Era il 2020, anno in cui il suo dolceamaro gioiello bedroom pop Coffee veniva campionato nella hit Deathbed (coffee for your head) del rapper canadese Powfu (a proposito, che fine ha fatto?).

In piena pandemia, tra camere da letto trasformate in safe spaces, nostalgia e cura di sé, quel brano è diventato uno dei più usati su TikTok, superando i 6 milioni di ascolti, secondo un articolo di Iconosquare del 2022. Un’era fa: Deathbed è finita nello stesso cassetto della memoria che ospita Dogg Face che gira sullo skate con Dreams dei Fleetwood Mac in sottofondo, e le coreografie sulle note di Savage di Megan Thee Stallion.

Ma un reel non dura per sempre. La dolcezza anni ’90 si è trasformata in zoomergaze, mentre Beabadoobee ha preso una direzione diversa, edulcorando ulteriormente la sua proposta con il non del tutto convincente Beatopia del 2022. Un album che, volendo o no, l’ha inserita nel calderone swiftiano di introspezioni adolescenziali, spalancandole però le porte del mastodontico Eras Tour del 2023 come opening act.

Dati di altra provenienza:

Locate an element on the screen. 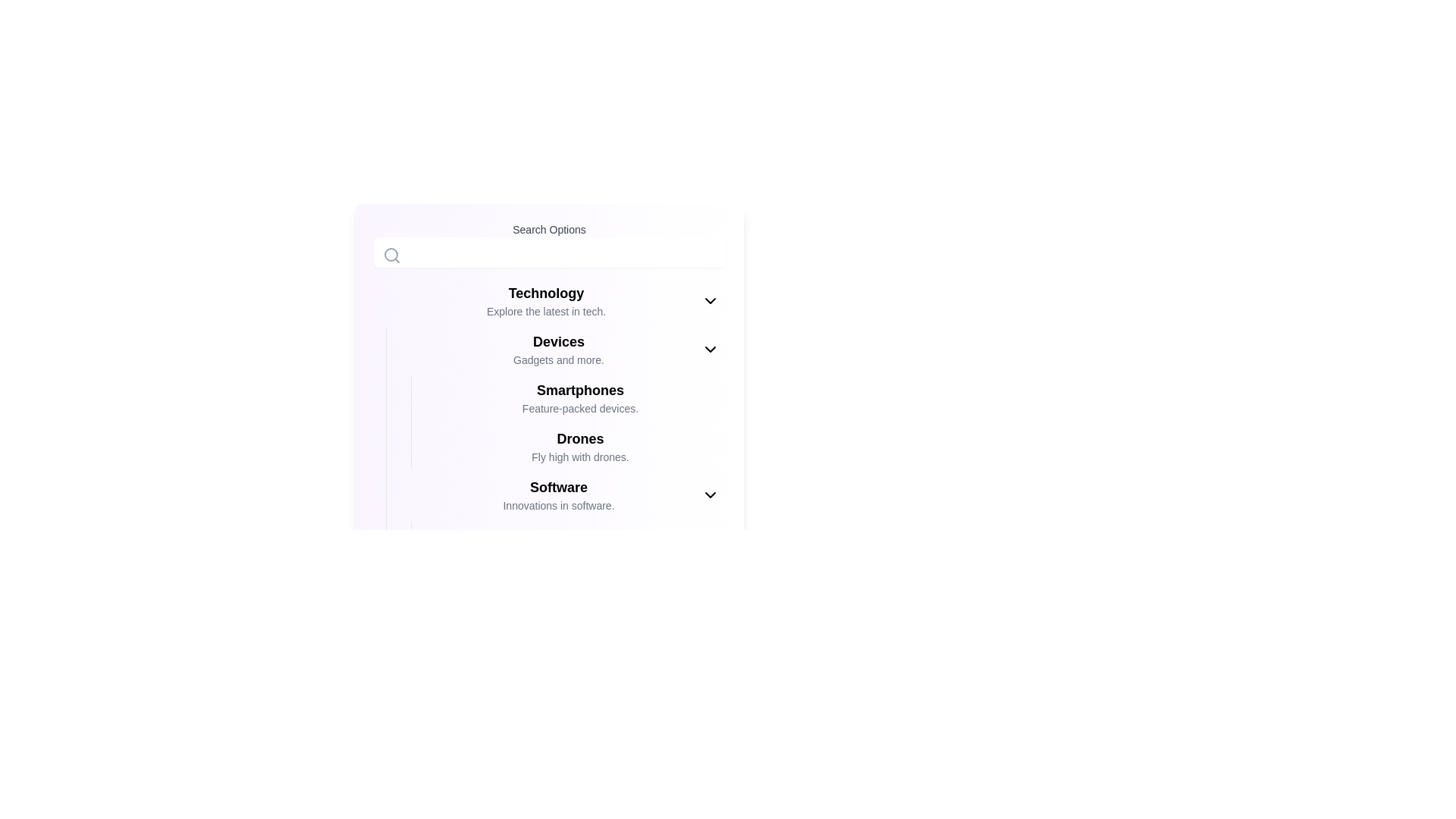 The height and width of the screenshot is (819, 1456). the text block that displays 'Devices' in bold and larger font, with a smaller gray line below reading 'Gadgets and more.' This text block is located between 'Technology' and 'Smartphones' in a vertical list of selectable items is located at coordinates (558, 350).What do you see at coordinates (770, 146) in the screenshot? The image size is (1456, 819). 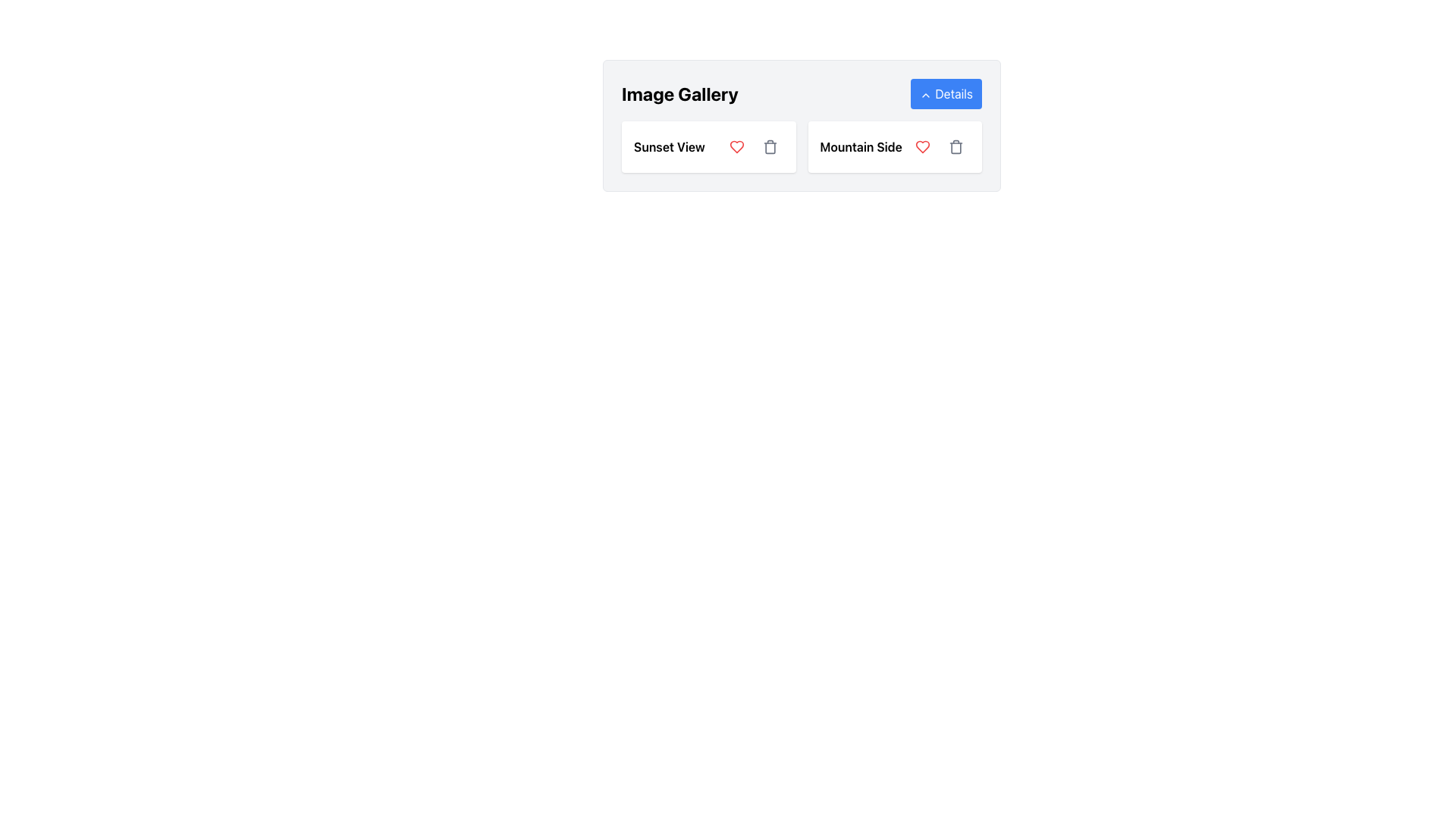 I see `the trash can icon button located in the 'Image Gallery' section next to the 'Sunset View' label` at bounding box center [770, 146].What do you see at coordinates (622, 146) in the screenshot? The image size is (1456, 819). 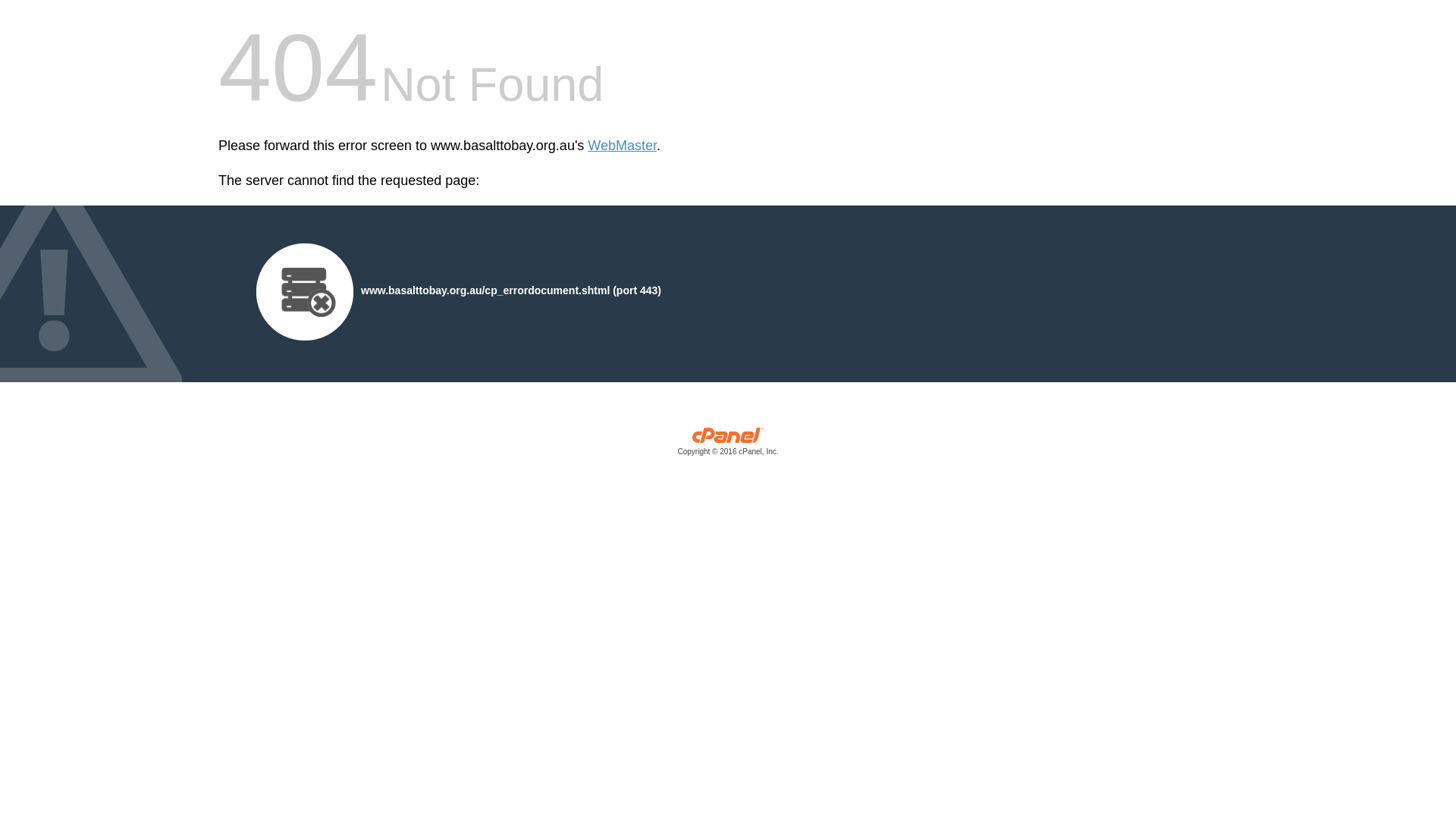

Quel 2019 in cui Beabadoobee cantava di voler essere come Stephen Malkmus sembra ormai lontanissimo. L’operazione di distacco dall’estetica emo/shoegaze/lo-fi si completa con This Is How Tomorrow Moves, prodotto da Rick Rubin, che dosa sapientemente i richiami agli anni ’90, relegandoli a pochi pezzi e momenti intermittenti, talmente rapidi che quasi non ci si accorge di loro (e ci si ritrova a desiderarli). L’album esplora temi di crescita personale, maturità e un futuro immaginato o rimpianto, con la consapevolezza degli errori del passato. I pezzi che portano il marchio anni ’90 sono l’iniziale Take a Bite, con un mix che privilegia le chitarre acustiche alla Alanis Morissette post-Jagged Little Pill o alla Natalie Imbruglia di Torn e Shiver (o, per farle un complimento, Edie Brickell & New Bohemians). Troviamo anche tracce più gaze come California o Post, con un chitarrismo nervoso che soddisfa i fan della prima ora, e ballate come Beaches, che ricorda in modo quasi involontario i Buffalo Tom di Taillights Fade.

Altrove, prevale un classicismo leggermente weird, una via di mezzo fra i Moldy Peaches e il pop più sentimentale, con una vaga componente exotica-bossanova (A Cruel Affair). Pezzi che parlano di cuori spezzati, epifanie sentimentali. Un diario intimo (o egotico) pieno di rimpianti, piccole amarezze, e momenti di regressione. Il suono è levigato, caldo, con la componente lo-fi recuperata ma attenuata in pezzi come Real Man o in Ever Seen, che sembra una collaborazione immaginaria tra Taylor Swift e i Beirut.

Chiusa la stagione del revival anni ’90, Beabadoobee in This Is How Tomorrow Moves si presenta come l’autrice di un folk pop sommesso, elegante e patinato, avvolto da romantici esotismi dai toni acustici. Un escapismo verso una proposta pop senza tempo, meno da Tik Tok e più classica (esiste un produttore più classico, nel senso di canone Bloomiano, di Rubin?).  La classifica album britannica l’ha premiata con un fugace primo posto, salvo farla scivolare al 45° nella seconda settimana. Il rischio che corre la musica di Bea Kristi del resto è sempre quello: diventare muzak piacevole da ascoltare, ma destinata a lasciare poche tracce. Che sia questo il modo di immaginarsi il futuro? Un continuo spostare all’indietro l’immaginario (non vissuto) da rimasticare?